Supplied records below:

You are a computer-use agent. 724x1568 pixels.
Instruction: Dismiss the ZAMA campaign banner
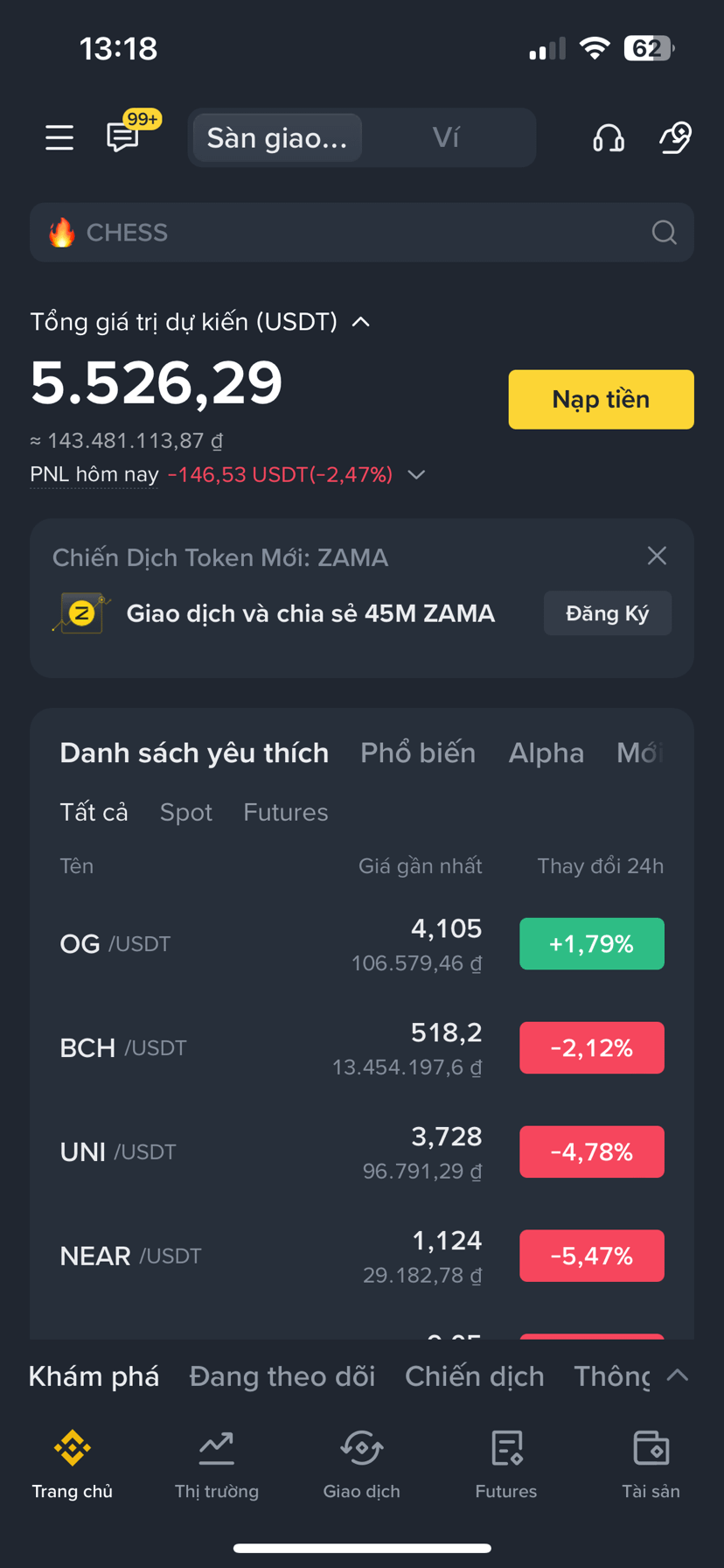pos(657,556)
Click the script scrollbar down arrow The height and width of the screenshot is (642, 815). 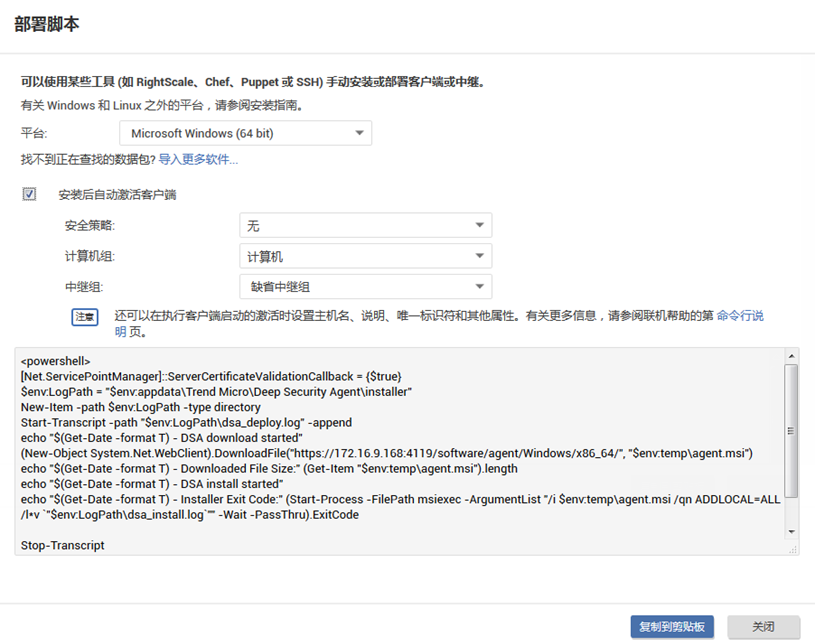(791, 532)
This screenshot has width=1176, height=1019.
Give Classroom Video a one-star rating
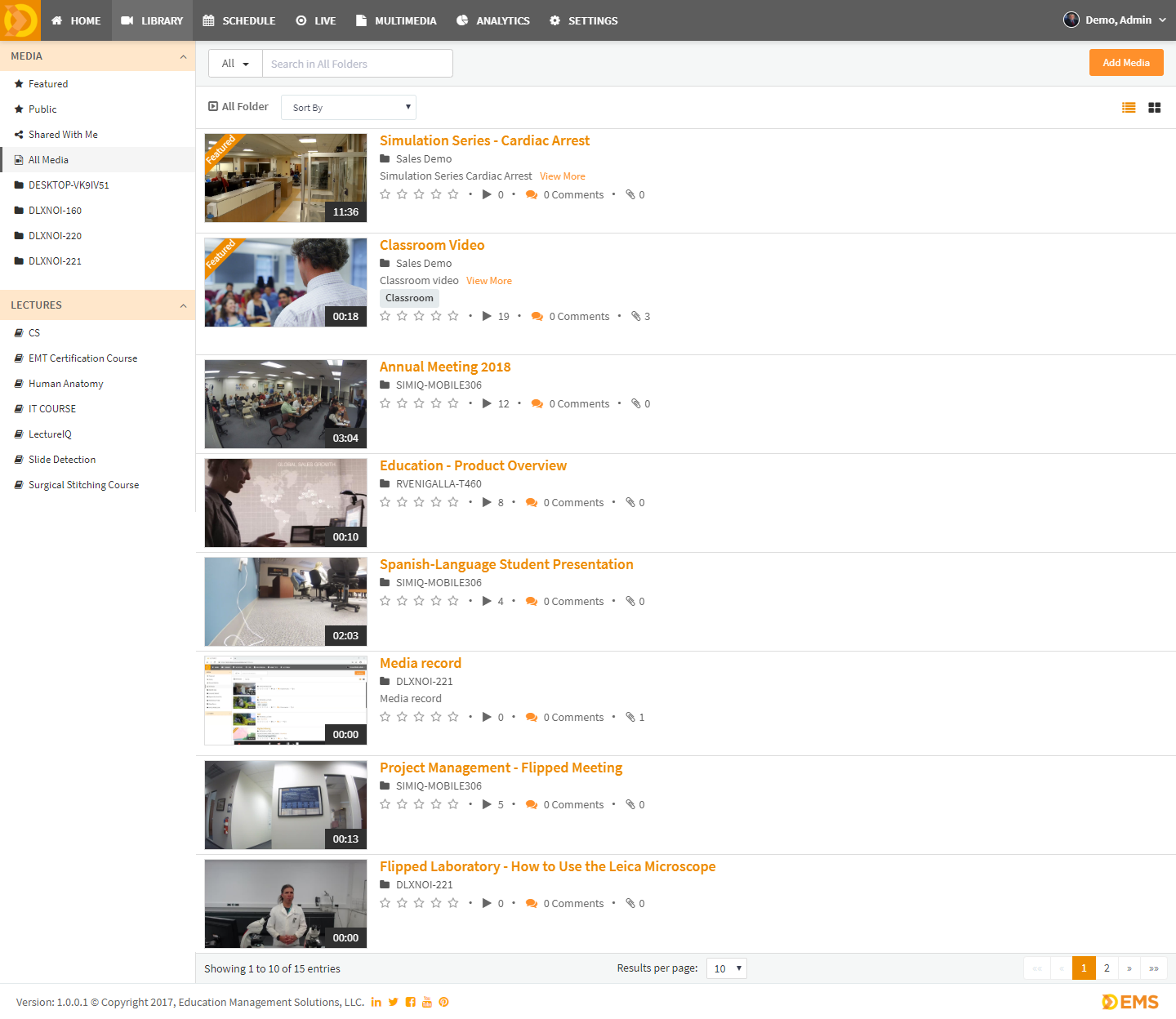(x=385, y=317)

End of Supplied records.

-- Problem to solve --
Leave out all pictures and retype precisely the lines that run from the line containing "This screenshot has width=1176, height=1019." to the last line of the records.

-- Output of the task --
This screenshot has width=1176, height=1019.
Give Classroom Video a one-star rating
(x=385, y=317)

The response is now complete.